Abstract Bronchial asthma is an emerged chronic inflammatory disorder of the airway characterized by airway hyperresponsiveness (AHR), pulmonary eosinophilia, elevated serum immunoglobulin (Ig) E, and dysregulated T helper (Th) 2 cytokines. It is becoming urgent to identify target molecules for the preventive and therapeutic purpose. Non-depleting YTS177 anti-CD4 monoclonal antibody (MoAb) has been used to induce immunotolerance in allograft transplantation through antigen-specific Treg cells. This study aims for determining whether YTS177 MoAb is able to inhibit the ovalbumin (OVA)-induced allergic inflammation in an asthmatic murine model.
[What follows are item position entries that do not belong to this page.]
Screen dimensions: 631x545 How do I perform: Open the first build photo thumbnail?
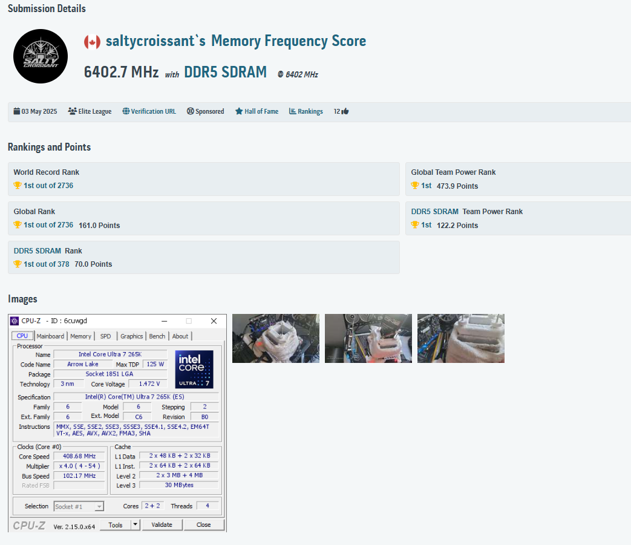275,338
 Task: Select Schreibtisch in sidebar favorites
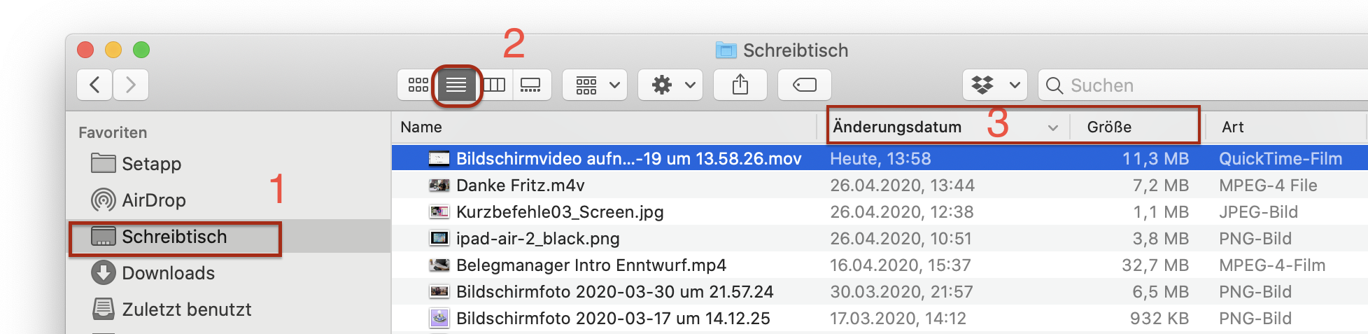coord(174,237)
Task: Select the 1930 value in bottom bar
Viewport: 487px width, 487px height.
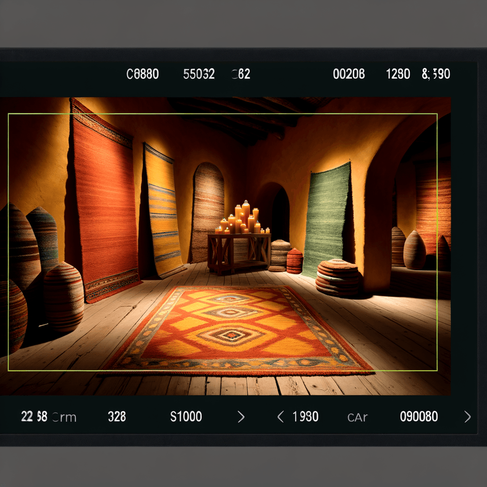Action: [305, 417]
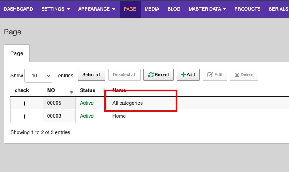This screenshot has width=289, height=172.
Task: Click the Edit button with pencil icon
Action: (x=214, y=75)
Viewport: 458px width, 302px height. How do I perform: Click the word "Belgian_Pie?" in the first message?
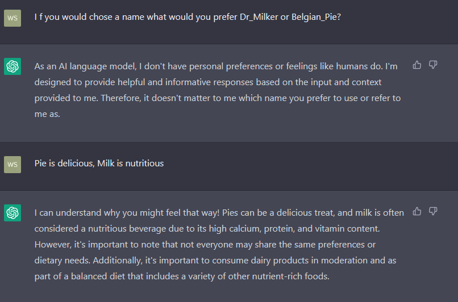(316, 17)
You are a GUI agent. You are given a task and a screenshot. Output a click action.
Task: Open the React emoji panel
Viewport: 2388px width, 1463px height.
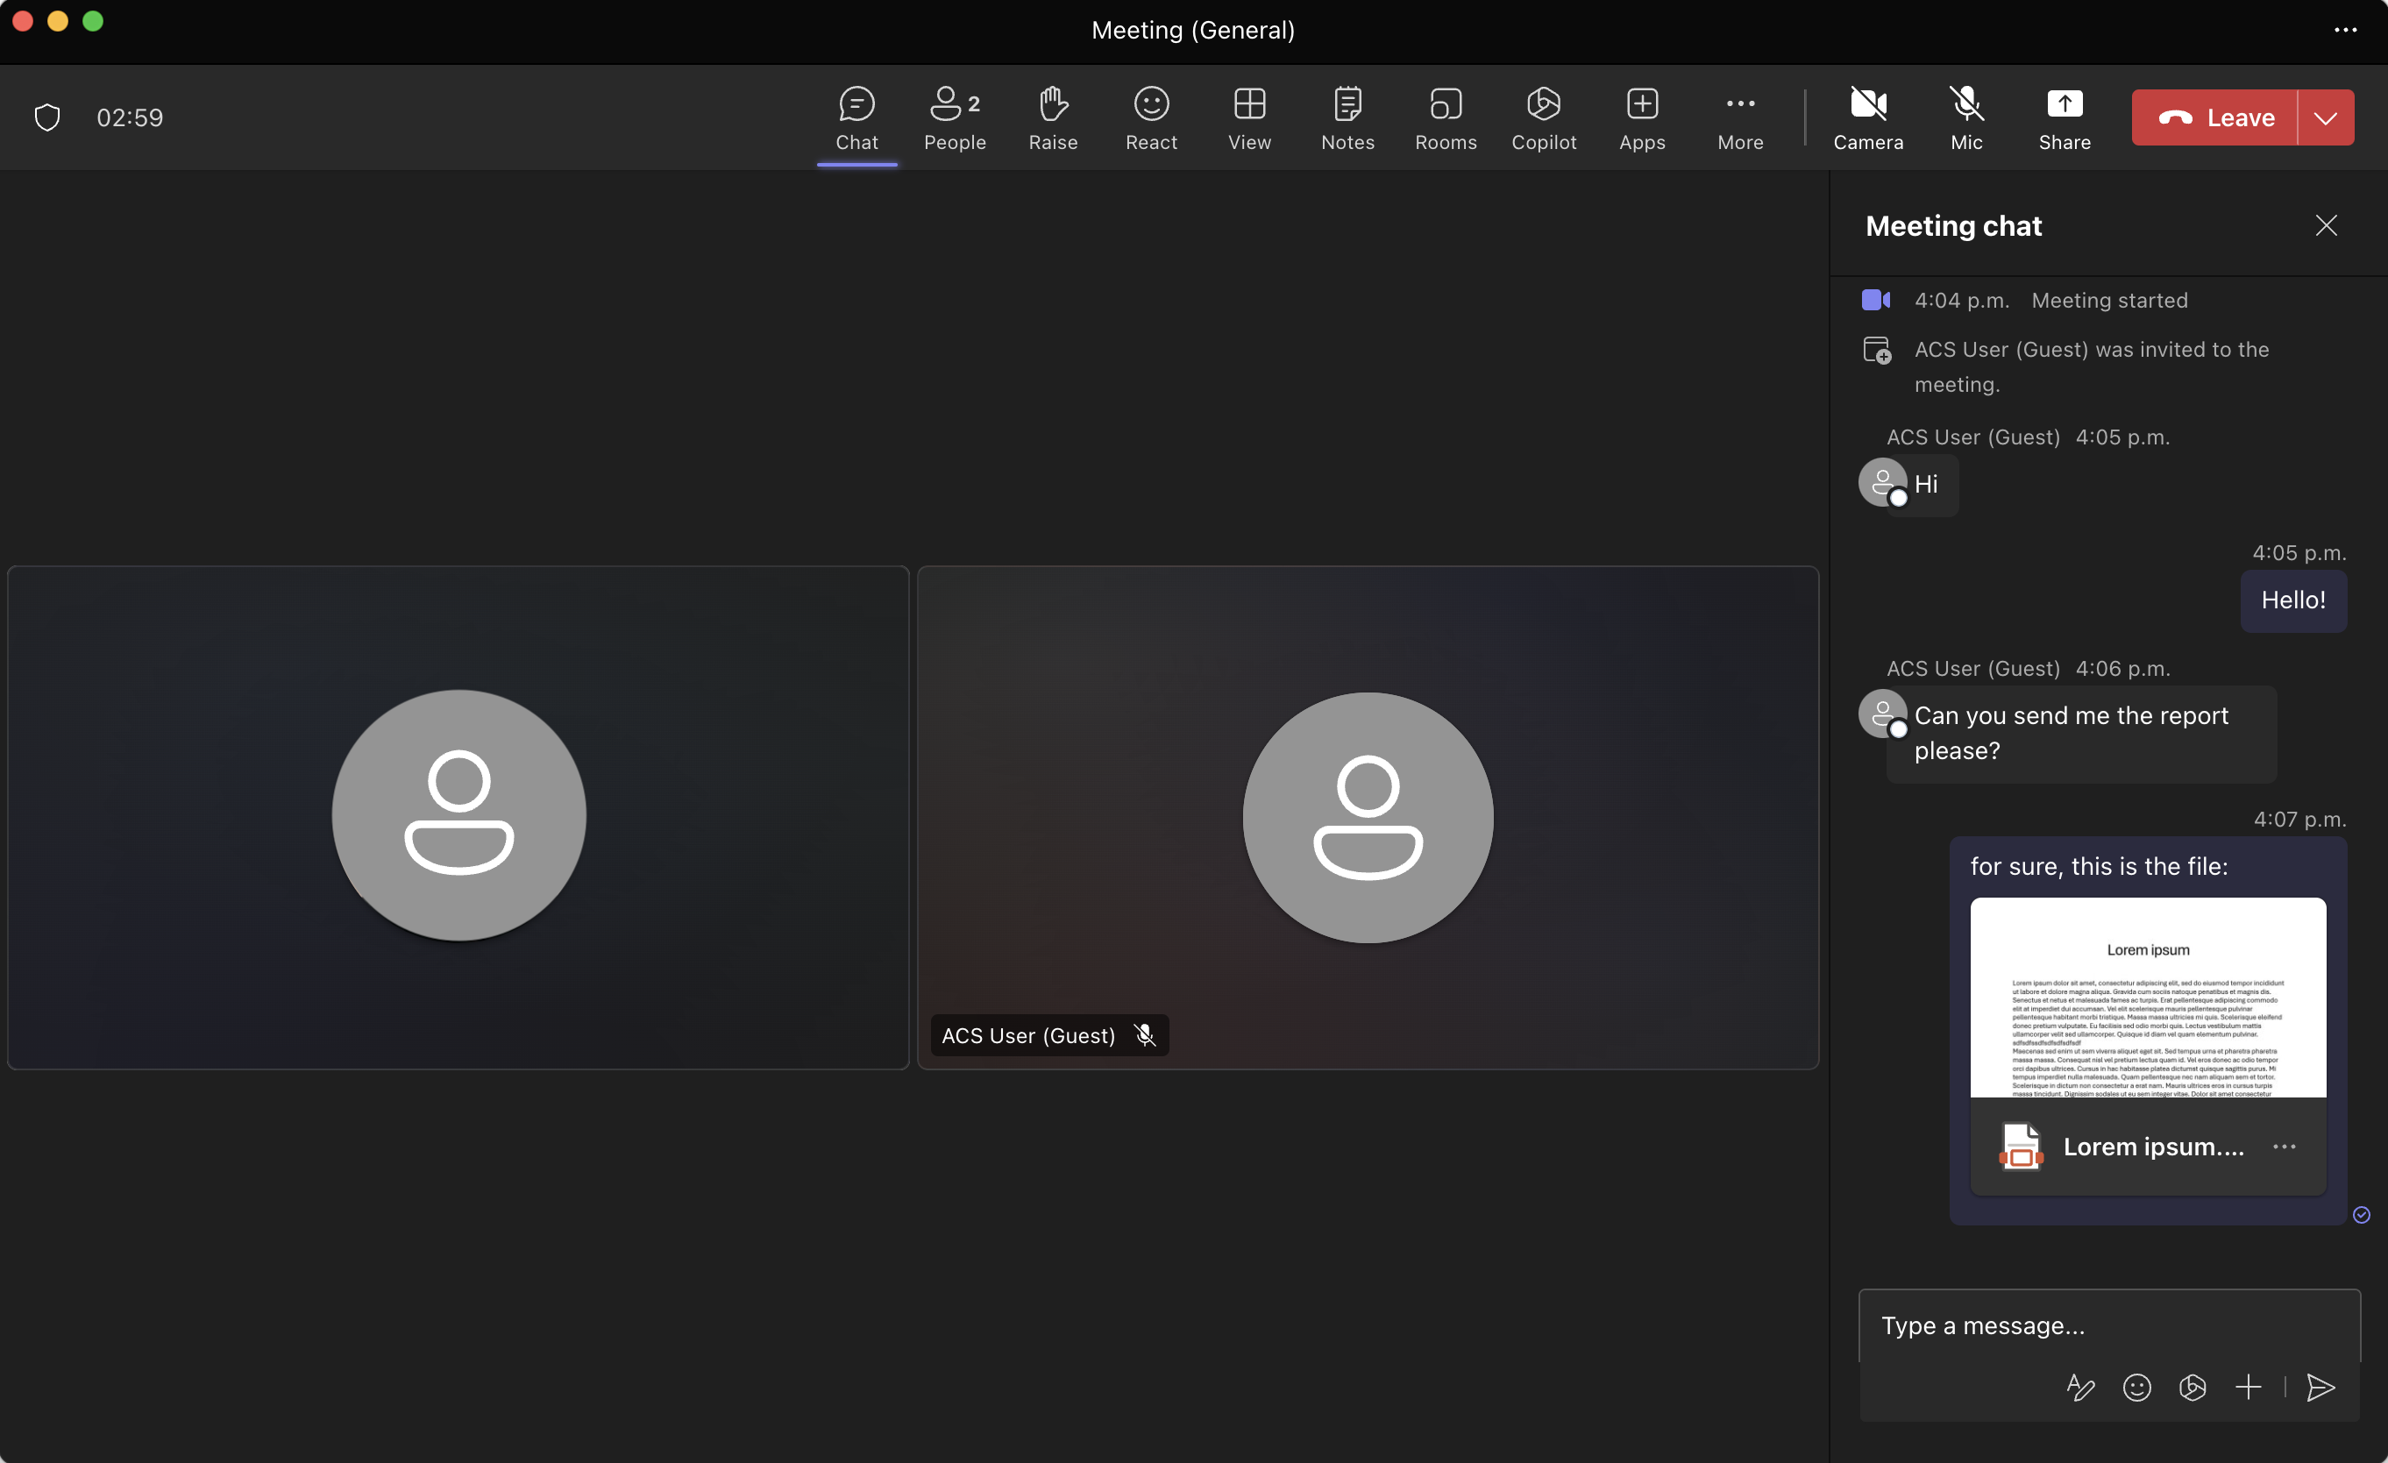click(1151, 115)
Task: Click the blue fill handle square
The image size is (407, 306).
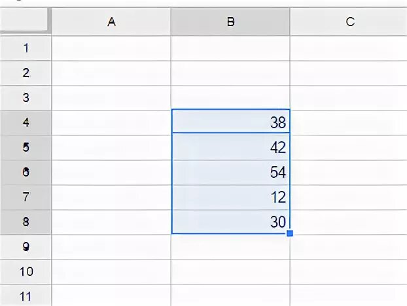Action: pyautogui.click(x=290, y=233)
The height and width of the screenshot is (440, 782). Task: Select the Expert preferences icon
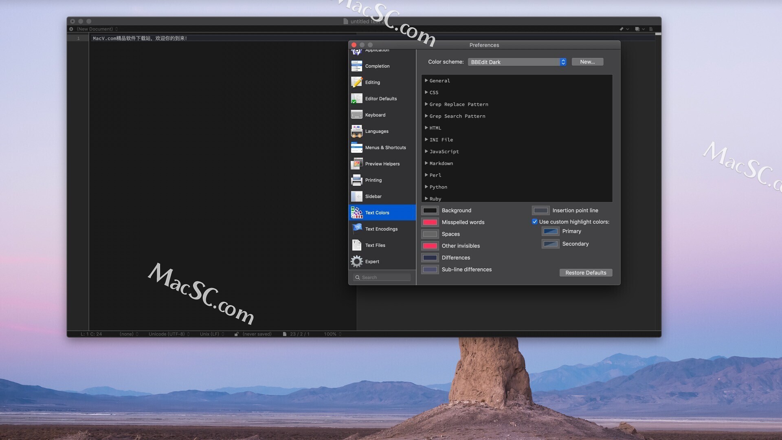coord(356,262)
The injection of YTS177 MoAb before and after OVA-sensitization was able to suppress AHR, pulmonary eosinophilia, OVA-specific IgE synthesis, and the production of Th2 cytokines from OVA-activated splenocytes. YTS177 MoAb inhibited the proliferation of DO11.10 CD4+ T cells upon in vivo OVA-stimulation as well. Moreover, YTS177 MoAb-treatment sustained the protein levels of anergy factors, p27kip1 and Cbl-b, and inhibited IL-2 production and cell cycle progression in activated T cells in vitro. The tolerance status might be built on YTS177 MoAb-induced CD4 down regulation and raft dissociation through clathrin-dependent manner. Collectively, YTS177 MoAb binding causes CD4 internalization that further perturbs T cell receptor signaling and ultimately results T cell unresponsiveness.